Why should you bother knowing these figures? Because a big chunk of life has to do with money. You work for it and exchange your time, literally your life, for it. How you spend it should be equally important.

It really does get better, but you must also afford the lifestyle. Burying your head in the sand on money will only make the situation worse.

Gays live large. They also love keeping appearances of living large. Indeed, a marketing survey for the LGBT community found that 26% of gay men spend too much on travel.

With most queers, 16% of the monthly household income goes towards discretionary spending, including appearance, alcohol, and others. Only about 11% goes to savings and investments.

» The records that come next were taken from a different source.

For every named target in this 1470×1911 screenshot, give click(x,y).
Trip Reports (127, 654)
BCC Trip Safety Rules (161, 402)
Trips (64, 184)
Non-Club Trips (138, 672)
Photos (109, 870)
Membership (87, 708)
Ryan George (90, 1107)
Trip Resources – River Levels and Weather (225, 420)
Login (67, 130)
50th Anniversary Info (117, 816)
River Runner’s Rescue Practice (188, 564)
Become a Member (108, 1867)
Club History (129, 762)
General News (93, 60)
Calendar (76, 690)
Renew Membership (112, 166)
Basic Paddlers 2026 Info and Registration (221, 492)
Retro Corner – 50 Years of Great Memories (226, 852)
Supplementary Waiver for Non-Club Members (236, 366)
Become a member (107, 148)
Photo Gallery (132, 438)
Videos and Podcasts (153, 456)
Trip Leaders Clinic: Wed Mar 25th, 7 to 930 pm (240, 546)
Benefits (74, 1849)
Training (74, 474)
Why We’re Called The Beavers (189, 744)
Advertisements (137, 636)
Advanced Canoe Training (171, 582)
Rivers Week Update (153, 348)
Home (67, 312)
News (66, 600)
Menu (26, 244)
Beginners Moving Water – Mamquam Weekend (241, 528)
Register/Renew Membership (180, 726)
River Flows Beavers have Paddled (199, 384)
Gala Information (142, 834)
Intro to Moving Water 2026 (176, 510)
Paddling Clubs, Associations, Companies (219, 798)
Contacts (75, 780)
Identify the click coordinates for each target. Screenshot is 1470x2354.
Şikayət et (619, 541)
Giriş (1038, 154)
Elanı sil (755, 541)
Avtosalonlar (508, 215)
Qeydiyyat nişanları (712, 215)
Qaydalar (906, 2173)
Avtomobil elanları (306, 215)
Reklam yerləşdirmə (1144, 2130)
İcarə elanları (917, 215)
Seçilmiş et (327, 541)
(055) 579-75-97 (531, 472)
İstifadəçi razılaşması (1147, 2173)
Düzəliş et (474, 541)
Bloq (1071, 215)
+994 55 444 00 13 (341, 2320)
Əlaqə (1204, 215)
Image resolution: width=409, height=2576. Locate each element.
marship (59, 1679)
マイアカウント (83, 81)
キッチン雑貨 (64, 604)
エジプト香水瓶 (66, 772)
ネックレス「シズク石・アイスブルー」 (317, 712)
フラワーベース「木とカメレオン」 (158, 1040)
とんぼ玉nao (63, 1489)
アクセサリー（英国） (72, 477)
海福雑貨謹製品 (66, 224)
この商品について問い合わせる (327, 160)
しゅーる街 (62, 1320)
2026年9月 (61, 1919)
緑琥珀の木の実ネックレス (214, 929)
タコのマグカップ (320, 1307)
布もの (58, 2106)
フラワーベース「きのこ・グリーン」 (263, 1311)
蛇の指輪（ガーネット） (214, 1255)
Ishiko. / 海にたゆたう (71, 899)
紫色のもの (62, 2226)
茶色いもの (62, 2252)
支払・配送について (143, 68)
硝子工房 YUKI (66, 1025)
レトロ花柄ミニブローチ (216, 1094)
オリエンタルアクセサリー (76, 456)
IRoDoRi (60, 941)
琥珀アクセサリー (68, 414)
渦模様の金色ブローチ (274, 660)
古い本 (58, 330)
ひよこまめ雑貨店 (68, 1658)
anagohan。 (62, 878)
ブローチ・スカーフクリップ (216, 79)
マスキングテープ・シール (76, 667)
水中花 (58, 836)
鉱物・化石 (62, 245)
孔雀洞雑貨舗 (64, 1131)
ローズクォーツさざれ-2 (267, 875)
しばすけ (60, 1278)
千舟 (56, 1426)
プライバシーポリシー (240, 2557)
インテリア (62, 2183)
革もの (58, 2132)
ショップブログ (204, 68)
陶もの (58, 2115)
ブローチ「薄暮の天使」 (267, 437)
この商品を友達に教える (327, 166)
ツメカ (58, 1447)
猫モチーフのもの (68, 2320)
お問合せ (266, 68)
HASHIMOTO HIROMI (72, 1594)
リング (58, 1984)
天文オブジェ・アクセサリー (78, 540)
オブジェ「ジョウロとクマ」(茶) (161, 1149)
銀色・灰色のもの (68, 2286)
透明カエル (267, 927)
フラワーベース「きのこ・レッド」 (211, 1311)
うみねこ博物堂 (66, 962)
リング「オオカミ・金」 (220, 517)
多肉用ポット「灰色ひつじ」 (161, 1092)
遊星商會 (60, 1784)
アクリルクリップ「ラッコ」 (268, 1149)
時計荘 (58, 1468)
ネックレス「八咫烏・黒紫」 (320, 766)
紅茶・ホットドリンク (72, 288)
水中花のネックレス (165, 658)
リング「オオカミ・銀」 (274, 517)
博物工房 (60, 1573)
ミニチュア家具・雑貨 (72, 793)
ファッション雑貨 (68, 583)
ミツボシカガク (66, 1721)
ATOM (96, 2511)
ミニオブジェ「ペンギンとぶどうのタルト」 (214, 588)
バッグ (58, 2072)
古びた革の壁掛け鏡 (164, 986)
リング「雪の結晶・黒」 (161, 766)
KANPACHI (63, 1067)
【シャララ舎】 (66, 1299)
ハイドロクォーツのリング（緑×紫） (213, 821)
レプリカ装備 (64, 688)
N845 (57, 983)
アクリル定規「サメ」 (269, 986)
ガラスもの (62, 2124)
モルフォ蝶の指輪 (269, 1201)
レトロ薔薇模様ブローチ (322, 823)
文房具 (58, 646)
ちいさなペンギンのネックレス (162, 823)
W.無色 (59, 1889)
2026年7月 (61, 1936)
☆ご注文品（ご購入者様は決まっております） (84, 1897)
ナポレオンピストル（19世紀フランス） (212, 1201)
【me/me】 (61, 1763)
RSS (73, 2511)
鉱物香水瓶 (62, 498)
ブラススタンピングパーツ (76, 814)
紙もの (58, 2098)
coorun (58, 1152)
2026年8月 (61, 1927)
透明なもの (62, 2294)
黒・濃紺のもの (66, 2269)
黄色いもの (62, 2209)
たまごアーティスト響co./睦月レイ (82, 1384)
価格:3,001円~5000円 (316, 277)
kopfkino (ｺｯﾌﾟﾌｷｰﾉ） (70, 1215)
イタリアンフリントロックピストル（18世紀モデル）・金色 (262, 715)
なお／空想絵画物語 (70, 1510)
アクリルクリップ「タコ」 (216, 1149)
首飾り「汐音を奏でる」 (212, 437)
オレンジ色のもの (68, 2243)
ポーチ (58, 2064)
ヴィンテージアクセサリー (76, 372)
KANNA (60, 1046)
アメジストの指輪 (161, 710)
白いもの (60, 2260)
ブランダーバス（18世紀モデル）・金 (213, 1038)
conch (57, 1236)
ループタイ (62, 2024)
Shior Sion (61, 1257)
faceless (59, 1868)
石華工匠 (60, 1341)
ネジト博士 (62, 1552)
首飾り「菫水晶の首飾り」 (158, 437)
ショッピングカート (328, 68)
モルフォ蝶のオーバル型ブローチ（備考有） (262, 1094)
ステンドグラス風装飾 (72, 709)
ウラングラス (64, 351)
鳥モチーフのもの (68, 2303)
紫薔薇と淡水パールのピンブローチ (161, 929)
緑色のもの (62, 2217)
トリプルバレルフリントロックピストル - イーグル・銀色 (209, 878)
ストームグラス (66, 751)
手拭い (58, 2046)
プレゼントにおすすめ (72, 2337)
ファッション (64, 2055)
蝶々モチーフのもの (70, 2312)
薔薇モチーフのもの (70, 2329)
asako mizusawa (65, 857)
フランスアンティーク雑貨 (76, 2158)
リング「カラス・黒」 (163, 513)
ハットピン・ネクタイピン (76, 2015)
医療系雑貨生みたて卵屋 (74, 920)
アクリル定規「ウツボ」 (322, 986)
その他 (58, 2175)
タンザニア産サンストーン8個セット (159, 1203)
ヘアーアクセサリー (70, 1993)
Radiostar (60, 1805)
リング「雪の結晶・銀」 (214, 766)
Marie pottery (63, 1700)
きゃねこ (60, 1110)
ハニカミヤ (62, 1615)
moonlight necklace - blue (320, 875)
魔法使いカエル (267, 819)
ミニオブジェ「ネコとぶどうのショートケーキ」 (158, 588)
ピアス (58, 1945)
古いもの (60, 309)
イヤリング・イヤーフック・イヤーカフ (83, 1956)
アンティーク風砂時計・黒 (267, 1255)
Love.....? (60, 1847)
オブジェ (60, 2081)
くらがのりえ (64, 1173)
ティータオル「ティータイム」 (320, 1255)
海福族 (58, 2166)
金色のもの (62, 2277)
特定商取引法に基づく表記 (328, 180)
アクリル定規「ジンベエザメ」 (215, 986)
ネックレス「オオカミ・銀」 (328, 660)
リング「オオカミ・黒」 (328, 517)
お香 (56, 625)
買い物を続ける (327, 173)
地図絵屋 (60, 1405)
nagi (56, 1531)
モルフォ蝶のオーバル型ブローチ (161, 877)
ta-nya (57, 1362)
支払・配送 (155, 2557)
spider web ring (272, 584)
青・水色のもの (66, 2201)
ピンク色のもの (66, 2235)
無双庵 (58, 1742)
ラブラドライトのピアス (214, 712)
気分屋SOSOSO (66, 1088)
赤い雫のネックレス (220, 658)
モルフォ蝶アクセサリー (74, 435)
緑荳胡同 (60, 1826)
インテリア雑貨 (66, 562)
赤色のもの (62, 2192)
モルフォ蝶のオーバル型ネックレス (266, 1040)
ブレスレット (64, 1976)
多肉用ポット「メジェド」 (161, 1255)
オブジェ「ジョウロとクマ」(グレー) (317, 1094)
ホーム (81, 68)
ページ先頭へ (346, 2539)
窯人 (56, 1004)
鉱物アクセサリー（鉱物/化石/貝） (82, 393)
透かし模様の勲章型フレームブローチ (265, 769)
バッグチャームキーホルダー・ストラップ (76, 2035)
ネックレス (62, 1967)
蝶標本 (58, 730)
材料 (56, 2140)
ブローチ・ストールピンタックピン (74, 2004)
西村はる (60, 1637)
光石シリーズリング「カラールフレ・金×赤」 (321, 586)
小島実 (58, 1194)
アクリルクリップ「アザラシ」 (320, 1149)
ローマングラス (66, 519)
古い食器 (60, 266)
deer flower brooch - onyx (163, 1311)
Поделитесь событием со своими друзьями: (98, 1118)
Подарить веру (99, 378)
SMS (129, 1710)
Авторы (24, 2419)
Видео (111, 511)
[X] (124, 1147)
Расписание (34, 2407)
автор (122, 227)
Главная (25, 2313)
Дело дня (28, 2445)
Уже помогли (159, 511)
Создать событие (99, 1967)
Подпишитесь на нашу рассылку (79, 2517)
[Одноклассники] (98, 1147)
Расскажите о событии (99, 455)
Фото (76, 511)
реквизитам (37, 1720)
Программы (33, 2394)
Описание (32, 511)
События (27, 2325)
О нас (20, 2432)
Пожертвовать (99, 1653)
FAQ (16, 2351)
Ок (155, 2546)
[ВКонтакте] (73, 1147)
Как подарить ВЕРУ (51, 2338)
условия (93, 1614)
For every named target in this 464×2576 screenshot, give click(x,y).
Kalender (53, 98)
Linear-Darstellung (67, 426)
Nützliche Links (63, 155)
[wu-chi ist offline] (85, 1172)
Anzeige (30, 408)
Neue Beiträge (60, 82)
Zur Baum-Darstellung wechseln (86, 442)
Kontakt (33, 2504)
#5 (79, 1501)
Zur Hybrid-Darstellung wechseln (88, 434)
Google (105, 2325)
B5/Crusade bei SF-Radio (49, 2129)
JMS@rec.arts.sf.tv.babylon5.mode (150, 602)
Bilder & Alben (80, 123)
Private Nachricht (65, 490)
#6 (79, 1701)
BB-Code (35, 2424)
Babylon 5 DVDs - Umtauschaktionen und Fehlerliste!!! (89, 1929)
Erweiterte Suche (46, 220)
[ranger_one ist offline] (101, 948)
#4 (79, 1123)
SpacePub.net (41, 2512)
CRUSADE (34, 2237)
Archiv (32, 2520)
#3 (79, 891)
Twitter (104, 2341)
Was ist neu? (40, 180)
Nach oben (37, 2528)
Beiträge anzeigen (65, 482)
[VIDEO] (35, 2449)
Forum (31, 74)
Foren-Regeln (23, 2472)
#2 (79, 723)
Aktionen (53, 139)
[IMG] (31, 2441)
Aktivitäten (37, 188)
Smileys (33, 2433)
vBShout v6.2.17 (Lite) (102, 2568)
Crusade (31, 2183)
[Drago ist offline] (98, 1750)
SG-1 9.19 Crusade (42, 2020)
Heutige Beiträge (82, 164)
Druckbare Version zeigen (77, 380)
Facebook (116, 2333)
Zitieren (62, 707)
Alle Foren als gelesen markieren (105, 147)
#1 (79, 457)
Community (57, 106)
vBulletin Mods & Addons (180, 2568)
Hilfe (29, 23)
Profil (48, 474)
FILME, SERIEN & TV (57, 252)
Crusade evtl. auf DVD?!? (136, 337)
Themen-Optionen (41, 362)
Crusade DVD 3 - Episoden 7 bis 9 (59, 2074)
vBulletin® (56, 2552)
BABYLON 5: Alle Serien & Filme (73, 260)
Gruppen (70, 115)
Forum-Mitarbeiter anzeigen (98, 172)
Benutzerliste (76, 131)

Take control over your finances.

We all love a confident man. Nothing will put a swankier feel to your stride than knowing you’ve got your finances covered.

Can you handle an emergency, for example, unforeseen vehicle repairs, without resorting to debt?

We’ll be talking about more money matters in subsequent posts. Here’s what you can do right now to start wrenching back control over your money:

  • If you can, stay the F away from credit card debt.
  • Save like your life depended on it. In essence, pay yourself first.
  • Live below your means. The lower, the better.
  • Understand where you spend your money by tracking it for a month. Do your expenses reflect your priorities?
  • Automate your financial life as much as possible. From savings to recurring bills. Set and forget.
  • Keep your fixed expenses down: housing, transportation, and food.
  • Get adequate insurance but don’t overpay for it.
  • Always get the 401(k)-plan employer match. Save more if you must.
  • Choose your neighborhood, friends, and life partner wisely.
  • Talk openly about money with your long-term partner
  • Invest more in experiences. The kick from material goods dies down quickly. Incredible memories last forever.
  • Plan your estate. Don’t just plan for retirement; think more along the lines of financial independence.
  • Make more money (Duh!) and save more each year.

Finally, have some fun. Live that fabulous life occasionally, or more if it’s still well below your means. In the end, you won’t carry any of this stuff with you. You’ll sign out just like you signed in…with absolutely nothing.